The municipality of Sinlabajos (124 inhabitants in 2016, 2,007 ha; municipal website) is located 60 km north of Ávila, on the border with the Province of Valladolid.

Sinlabajos was known in 1250 as Siet-Lavaios. Accordingly, sin does not mean "without" here; labajos is the local name of temporary ponds that appear following heavy rain events, around which early settlements were established.
At the time, Sinlabajos was the third mostly populated village in the Archdeconate of Arévalo and Madrigal, counting 630 inhabitants.

Ivan Sache, 6 March 2018


Symbols of Sinlabajos

The flag and arms of Sinlabajos are prescribed by an Approval adopted on 19 September 2017 by the Municipal Council, signed on 17 November 2017 by the Mayor and published on 24 November 2017 in the official gazette of Castilla y León, No. 226, p. 49,032 (text).
The symbols, supported by a memoir presented on 31 May 2017 by the Spanish Vexillological Society and validated on 17 August 2017 by the Chronicler of Arms of Castilla y León, are described as follows.

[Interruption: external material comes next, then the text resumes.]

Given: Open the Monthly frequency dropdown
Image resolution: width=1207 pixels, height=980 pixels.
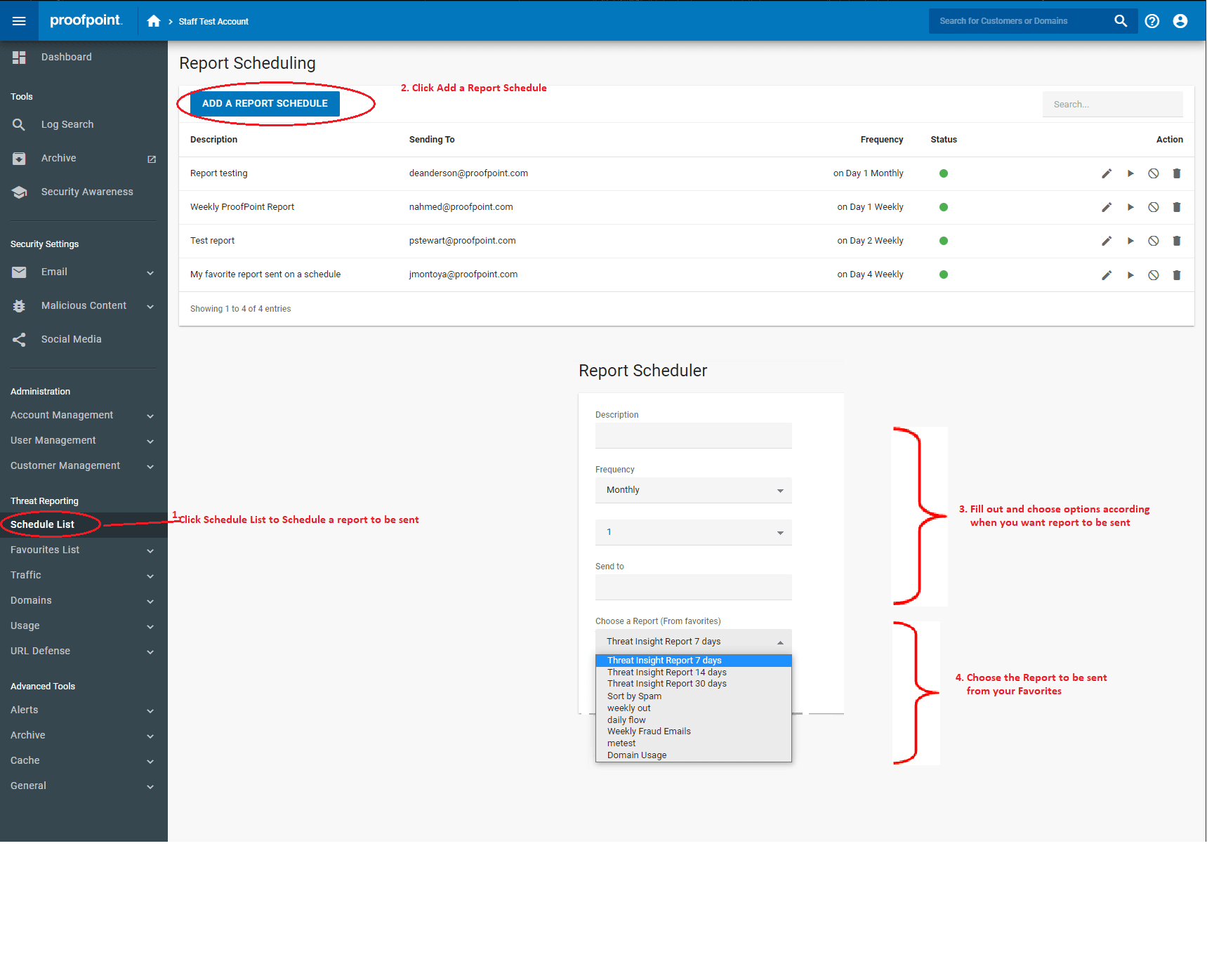Looking at the screenshot, I should point(693,490).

Flag: Rectangular flag, in length one and half the width. Garnet red, charged in the center with the municipal coat of arms, in height one half of the panel's width, and surrounded by the writing in golden yellow letters "SEÑORES, EL PUEBLO DE SINLABAJOS SALUDA A LOS FORASTEROS".
Coat of arms: Per fess, 1a. Azure a wheat field or charged with a lake azure and a sheep argent, 1b. Gules a fountain argent pouring chocolate proper, 2. Vert a martyr's palm or and a five-ring chain argent crossed per saltire. A bordure or inscribed with "SEÑORES, EL PUEBLO DE SINLABAJOS SALUDA A LOS FORASTEROS".

The first quarter recalls the etymology of the place's name and local agriculture.
The second quarter shows the village's fountain, where laundry was washed in separate, connected tanks. The fountain pours chocolate to recall the villagers' nickname, chocolateros.
The third quarter recalls the village's patron saint, Child St. Pelagius (St. Pelagius of Cordova, c. 912-926), said to have been martyred by Caliph Abd-ar-Rahman III. The chain and the palm recalls that Child Pelagius, captured by the Moors, was kept in a dungeon. The child's purity and devotion attracted Abd-ar-Rahman's attention, who promised him all kind of riches, provided he would convert to Islam. Pelagius' rebuttal ("O King, I am, I have been and I will be a Christian by the grace of God, all your riches are worthless. Do not believe that for such transient thinks I will abjure Christ, who is my Lord and yours too, want it or not") caused his martyr.
The motto, "Sirs, the village of Sinlabajos salutes foreigners" recalls that foreign visitors were traditionally welcomed from the tower of the St. Pelagius' church.